唱台語是他的心魔,這件事,從他小學就卡在心裡,國中變聲期3年,照理說對歌者是個關卡,他卻終於鬆了口氣,一度以為獲得喘息,殊不知,他想美了。
爸爸說,變聲期不用唱歌,那就去爬山練肺活量,還有不知從哪聽來的偏方,要許富凱每天早上吞一顆生雞蛋。

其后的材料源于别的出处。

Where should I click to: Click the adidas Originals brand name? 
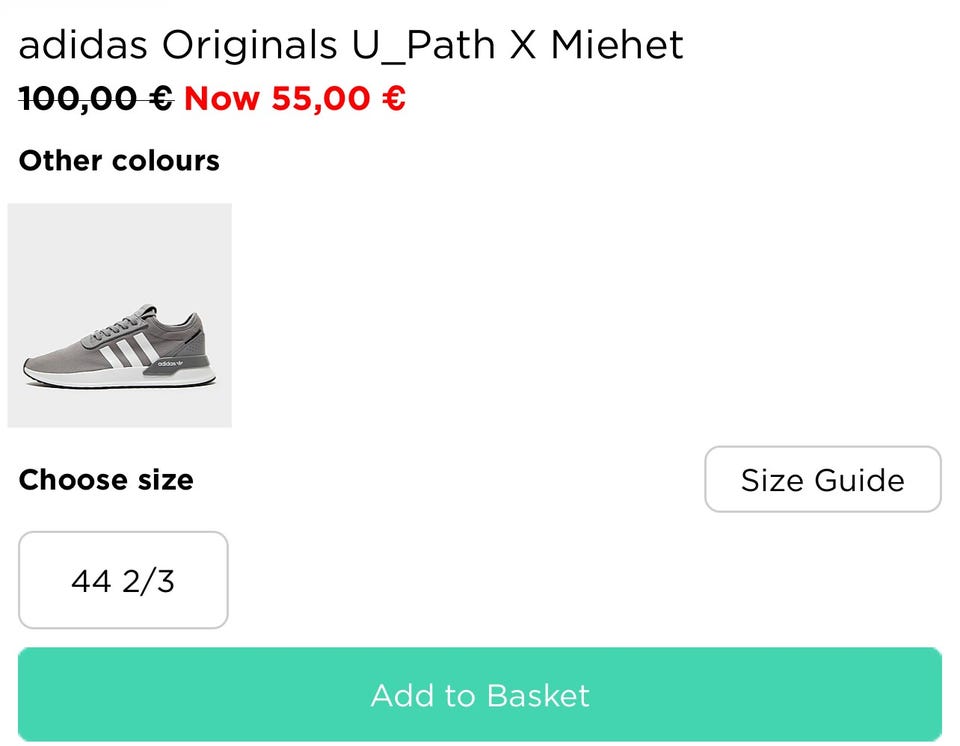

到高中聲音恢復穩定,練歌、參加比賽的地獄日子又來了,他心中一萬個為什麼,明明自己美容美髮科讀得好好的,為何要被逼參加歌唱比賽,好痛苦。
吵架的那一天,他抓狂掀翻了爸爸的椅子,即便是大他10歲的哥哥和姊姊都不曾這樣對父親,走出家門,看著媽媽美容院門口旋轉的老舊霓虹招牌,轉呀轉的,紅色的燈光讓他想起小時候在舞廳深處充當成休息室的小房間,頭頂上那盞暗暗的燈,媽媽在幫小姐弄頭髮,他在旁邊看著。
旁觀別人的人生,主角是他,也不是他。
場景來到2023年,許富凱跟音樂人好友王希文、左光平熱烈地討論著新專輯「五木大学」發想,打算做成「林森北殺人事件」懸疑系專輯,但考量時間緊迫,改以10組人物樣貌的視角帶出林森北路的條通文化,說穿了,那是他小時候的生活一隅,在高雄旗山長大的他,借用條通的背景,刻畫童年的片段,那時候,還沒有唱歌的壓力。

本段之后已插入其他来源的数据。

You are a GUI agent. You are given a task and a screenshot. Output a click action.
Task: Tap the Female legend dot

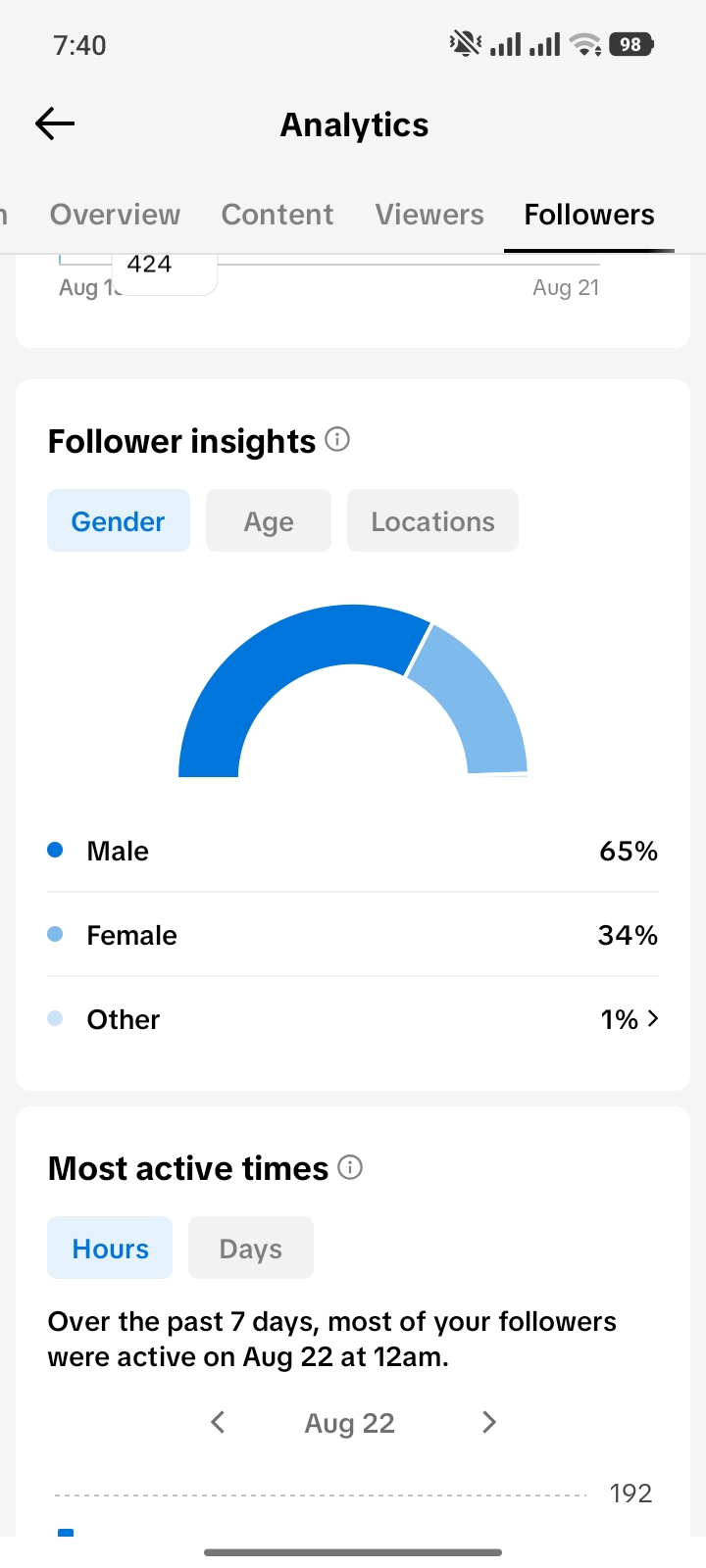pos(55,934)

小時候媽媽不放心他一個人在家,於是帶著他一起工作,在酒家幫小姐修指甲時,許富凱就坐在旁邊看,大了點他還拿功課去寫,指甲銼下來的皮屑和橡皮擦的碎屑掉在作業簿上混成一攤粉末,他抖了抖本子,抬頭看到有小姐喝到醉醺醺,躺著休息嘴裡卻還在嘟嘟囔囔,他還看過有人醉到不省人事,醒來才發現整晚賺的小費都不見了;甚至曾有救護車來把小姐扛走,後來才知道有個大班喝酒喝到猝死。
他很會察言觀色,苗頭一不對就跑,在舞廳、酒家的三教九流中打轉,提前預知危險在哪裡,已經成了本能,宛如機警的狐獴,相當適應社會化,隨時注意掠食者,找回掌控力降低不安全感,所以觀察力是這麼練來的。長大後,許多人都說他很懂得看人家臉色,他覺得是稱讚,更認為是天賦,讓他的人生省掉很多麻煩。
生長在複雜的環境裡,身邊不乏吸毒的、做壞事的例子,許富凱沒有長歪,因為家裡教育極為嚴格,放學就得馬上回家練歌,稍微調皮被告狀了,回家就挫著等。可是他也忍不住想,好在小時候有經歷過社會百態,豐富了他腦海的資料庫,每次唱歌需要時,就提取某些回憶畫面,用別人的視角詮釋歌曲。
女性在他的人生中佔了極重要的部分,另一半早逝、獨自扶養6子女成人的外婆,給予他生命和養育的母親,輔助母親角色的姊姊到舞廳小姐,他一直想幫她們發聲,上一張專輯「縫夢」他用女人視角希望縫出屬於自己的圓滿,這次的「五木大学」視野更寬,從計程車運將、賣滷味的小販、男公關、警察,他是媒介,是更多人的發聲體。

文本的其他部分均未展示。